Castro levantó la vista, sus ojos inyectados en sangre. No había negación esta vez, solo una profunda desesperación. "Fui. Fui a pedirle que se detuviera. Que no destruyera lo que tanto me había costado construir. Ella no me escuchó. Dijo que la verdad era más importante. Me dijo que lo contaría todo, que no podía vivir con eso en su conciencia." La voz de Castro subió de tono, cargada de una mezcla de justificación y locura. "No me dejó otra opción. No podía permitir que lo hiciera.
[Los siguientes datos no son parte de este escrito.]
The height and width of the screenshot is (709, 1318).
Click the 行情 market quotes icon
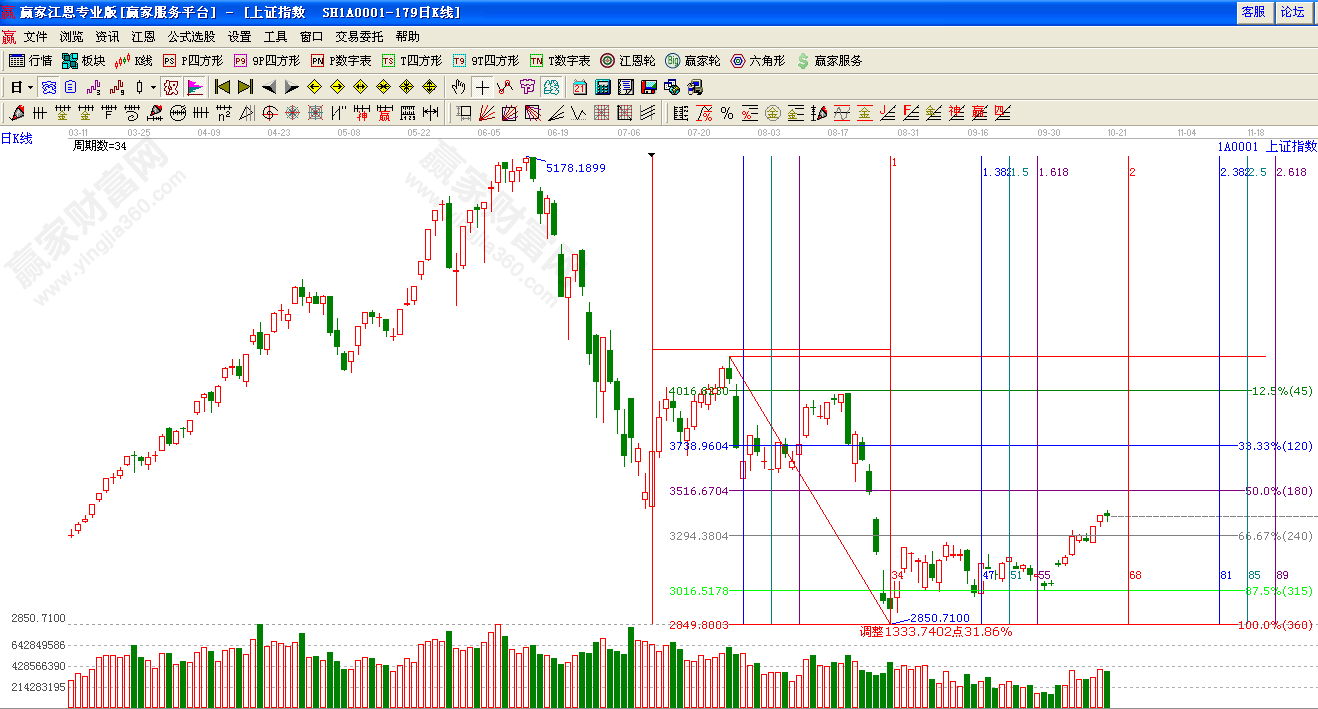coord(31,61)
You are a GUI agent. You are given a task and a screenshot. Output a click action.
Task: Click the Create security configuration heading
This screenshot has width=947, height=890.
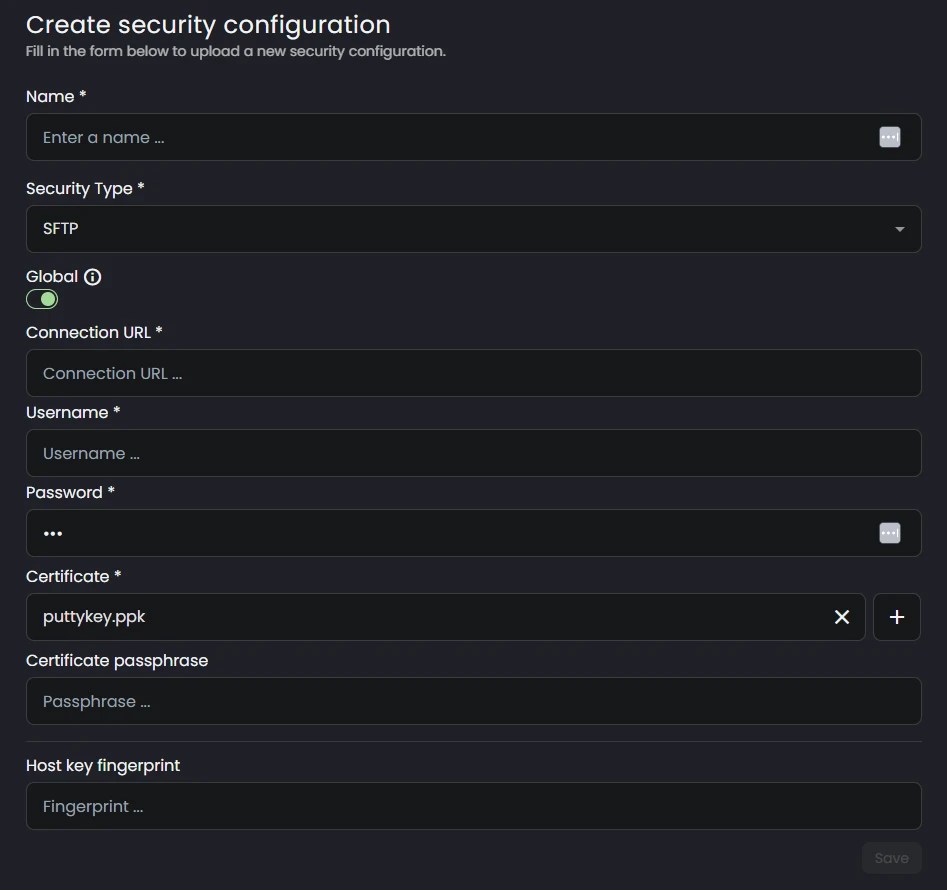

No después de todo lo que había pasado. No después de todo lo que había sacrificado para llegar hasta aquí."
El aire se llenó con el peso de la confesión tácita. Solís no necesitó más. La historia de la beca, el fraude, el resentimiento latente de Castro, el miedo a que su pasado se hiciera público... todo encajaba.
"Dr. Castro," dijo Solís, su voz ahora firme y autoritaria, "queda usted arrestado por el asesinato de la Dra. Elena Rojas. Tiene derecho a permanecer en silencio. Todo lo que diga puede y será usado en su contra en un tribunal. Tiene derecho a un abogado..."
Mientras el oficial Vargas se acercaba para leerle sus derechos y colocarle las esposas, el Dr. Adrián Castro se derrumbó en la silla, sus ojos vacíos, fijos en algún punto distante, como si la sombra de Athelburg, que había intentado silenciar con un crimen, finalmente lo hubiera alcanzado. La investigación sobre la Beca Fundacional de Athelburg apenas comenzaba, pero el asesino de la Dra. Rojas ya estaba bajo custodia.